Sorry for the loss of your son. How long ago was this?

Did the two of you talk much about her affairs and that 3 year period when she first came back? It's unclear if you did.

As others have said this needed to be dealt with years ago.

You say that several months ago you started to get more emotional about this. what happened several months ago?


----------



## cuchulain36 (Jul 8, 2014)

EleGirl said:


> Sorry for the loss of your son. How long ago was this?


My son passed five years ago, only lived one day and died suddenly, my wife was depressed for years over it.



EleGirl said:


> Did the two of you talk much about her affairs and that 3 year period when she first came back? It's unclear if you did.


We spoke but she isn't a good communicator, she shut down and just got upset and asked why I can't just get over it and why I'm punishing her, she said she was sorry and we need to just move forward.



EleGirl said:


> You say that several months ago you started to get more emotional about this. what happened several months ago?

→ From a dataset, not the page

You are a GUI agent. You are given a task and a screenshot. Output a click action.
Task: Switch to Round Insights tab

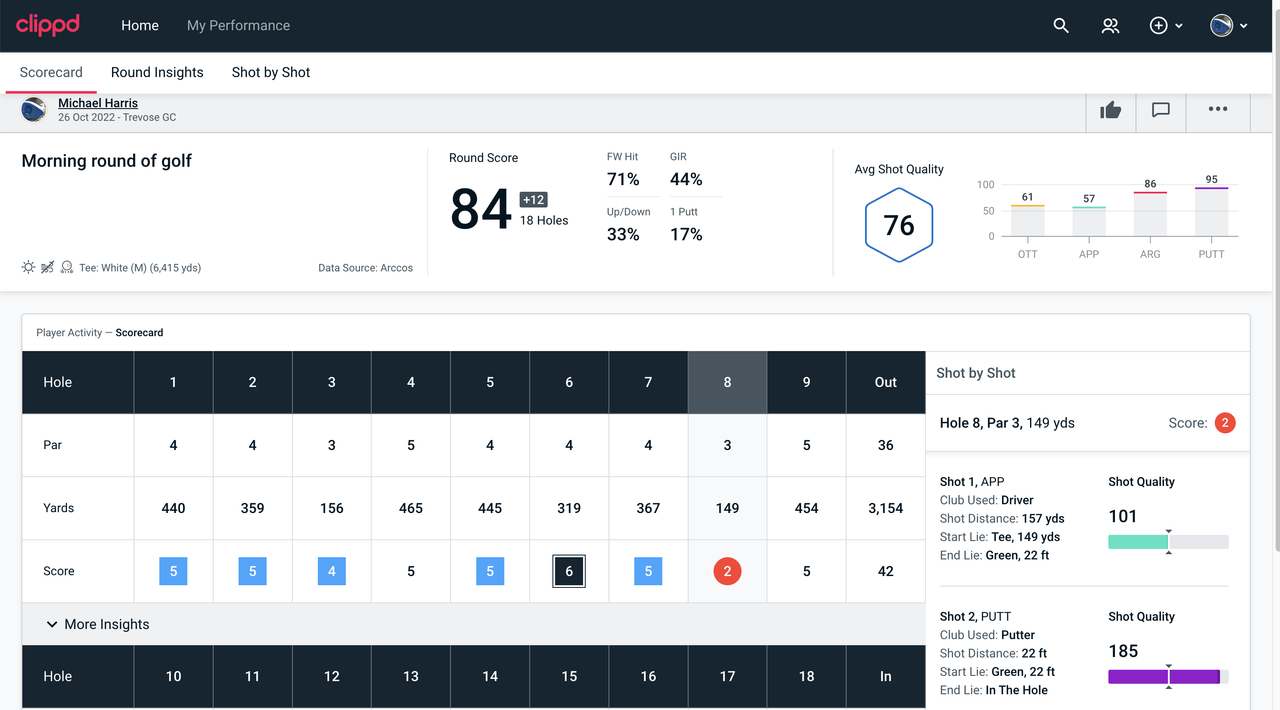coord(157,72)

She started withdrawing a bit, going to yoga five times a day after I came home form work, out of the house a lot more, going out with girlfriends, sex has been lacking, just brought back a lot of memories. That and I'm getting older and for the first time feel like I'm getting older, I'm re-evaluating my life and living with a lot of regrets.


----------



## EleGirl (Dec 3, 2011)

cuchulain36 said:


> My son passed five years ago, only lived one day and died suddenly, my wife was depressed for years over it.


Ah, so it was not your older son who died. I had something similar happen to me with twins years ago. It’s very hard on a marriage. I’m sure it was very hard on both of you. 

What kind of help did your wife get for depression?




cuchulain36 said:


> We spoke but she isn't a good communicator, she shut down and just got upset and asked why I can't just get over it and why I'm punishing her, she said she was sorry and we need to just move forward.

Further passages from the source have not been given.